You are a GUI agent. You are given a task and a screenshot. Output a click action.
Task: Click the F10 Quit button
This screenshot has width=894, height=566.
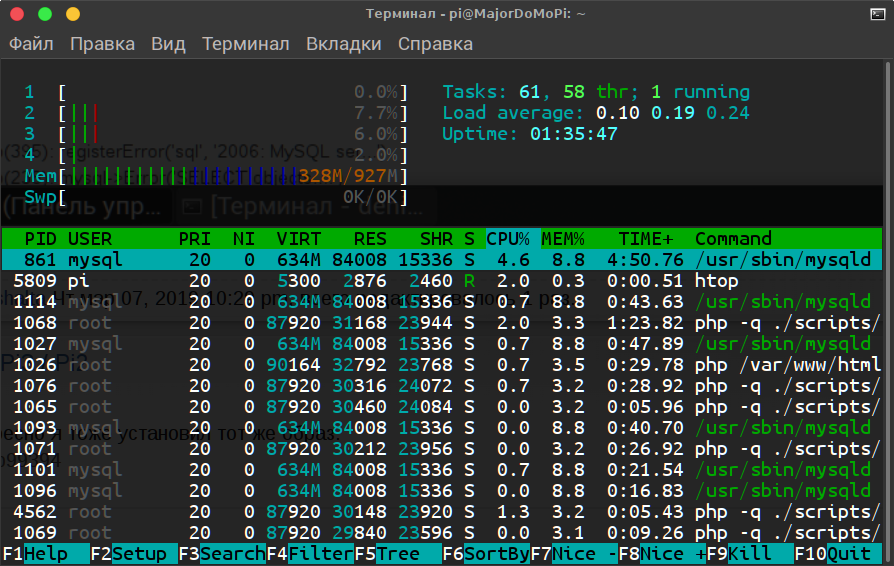pos(839,553)
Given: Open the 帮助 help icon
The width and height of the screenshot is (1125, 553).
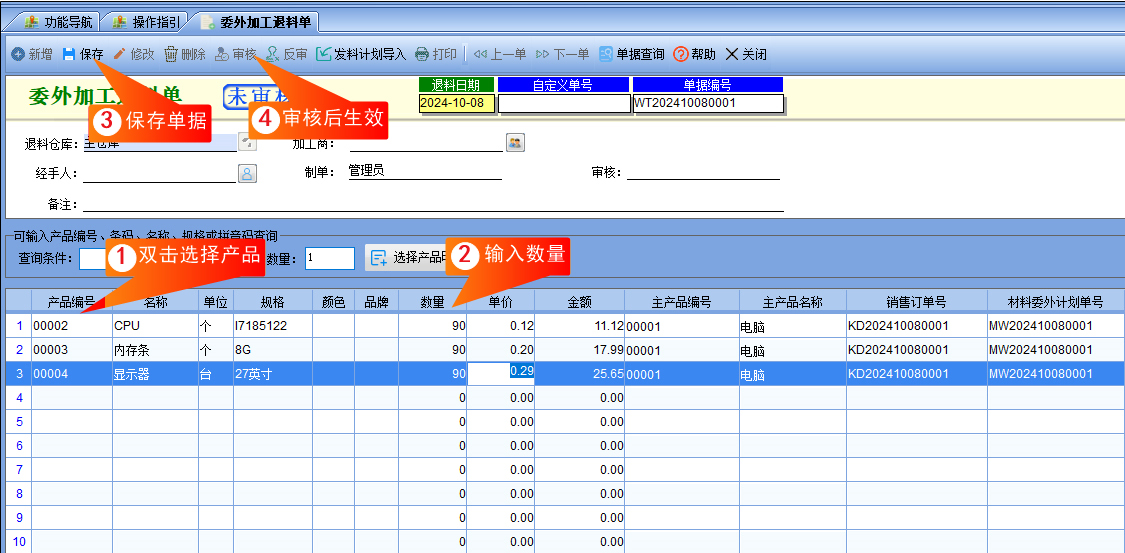Looking at the screenshot, I should [680, 54].
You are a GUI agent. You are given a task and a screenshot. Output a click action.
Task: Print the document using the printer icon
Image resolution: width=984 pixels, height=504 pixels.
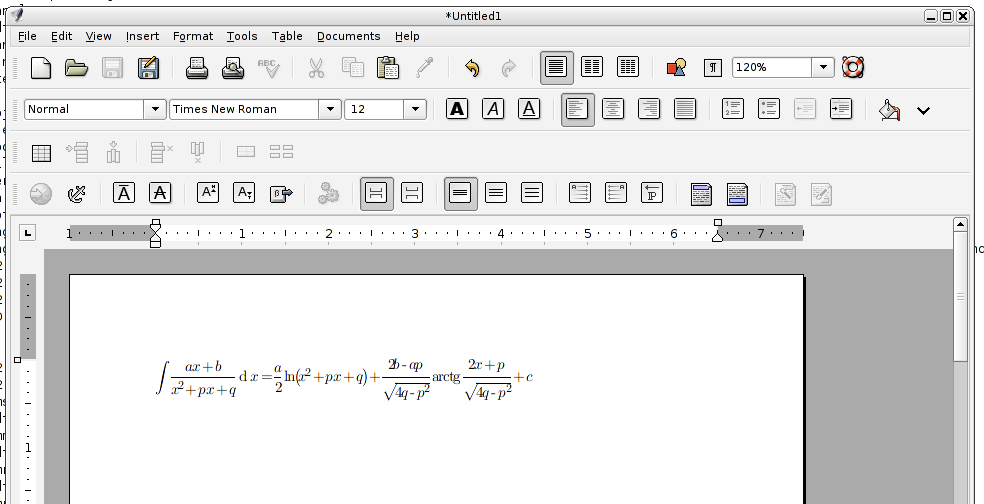click(x=197, y=68)
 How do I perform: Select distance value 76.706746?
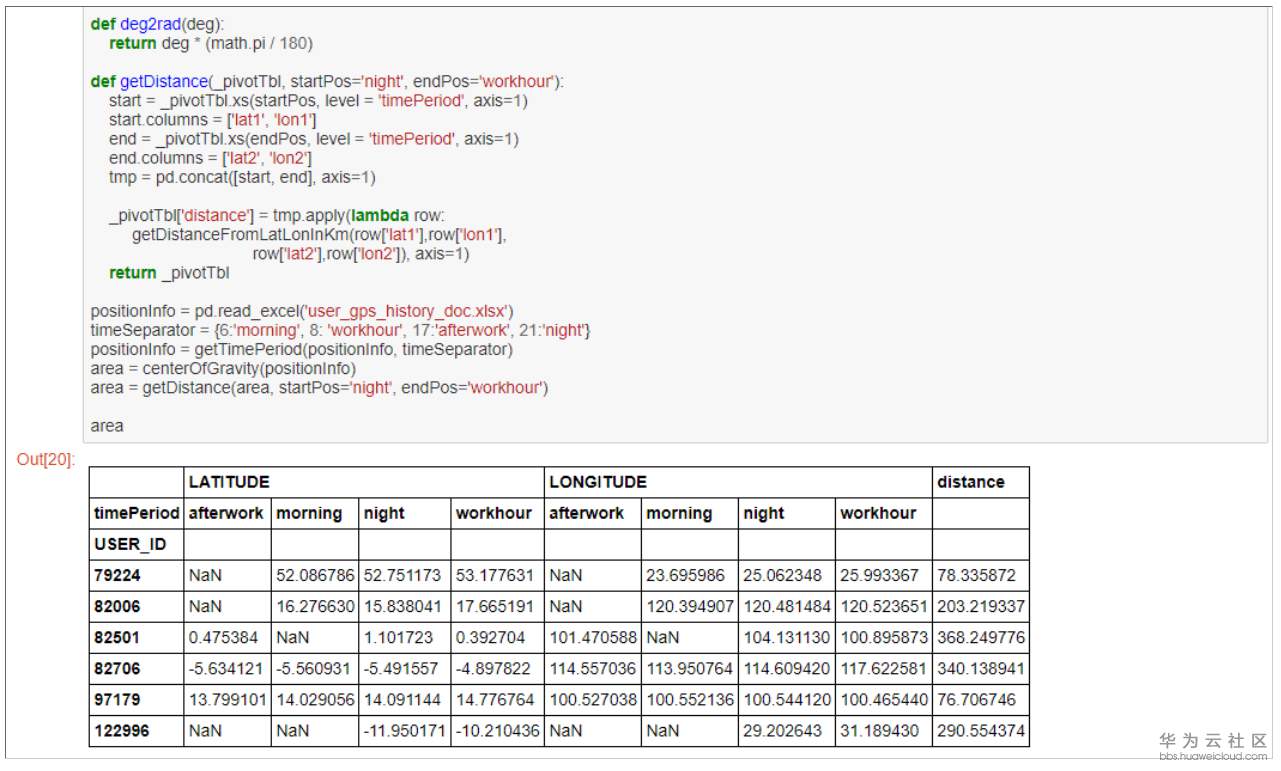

## WHAT IS EXPECTED
Leave the pictures out, and retype exactly the lines from the one containing "This screenshot has width=894, height=566." through the last line of the entries above, both included.

## TASK ANSWER
This screenshot has width=894, height=566.
pos(839,553)
Given: Open the 帮助 help icon
The width and height of the screenshot is (1125, 553).
Looking at the screenshot, I should [680, 54].
You are a GUI agent. You are given a task and a screenshot. Output a click action.
Task: Print the document using the printer icon
Image resolution: width=984 pixels, height=504 pixels.
click(x=197, y=68)
 How do I perform: Select distance value 76.706746?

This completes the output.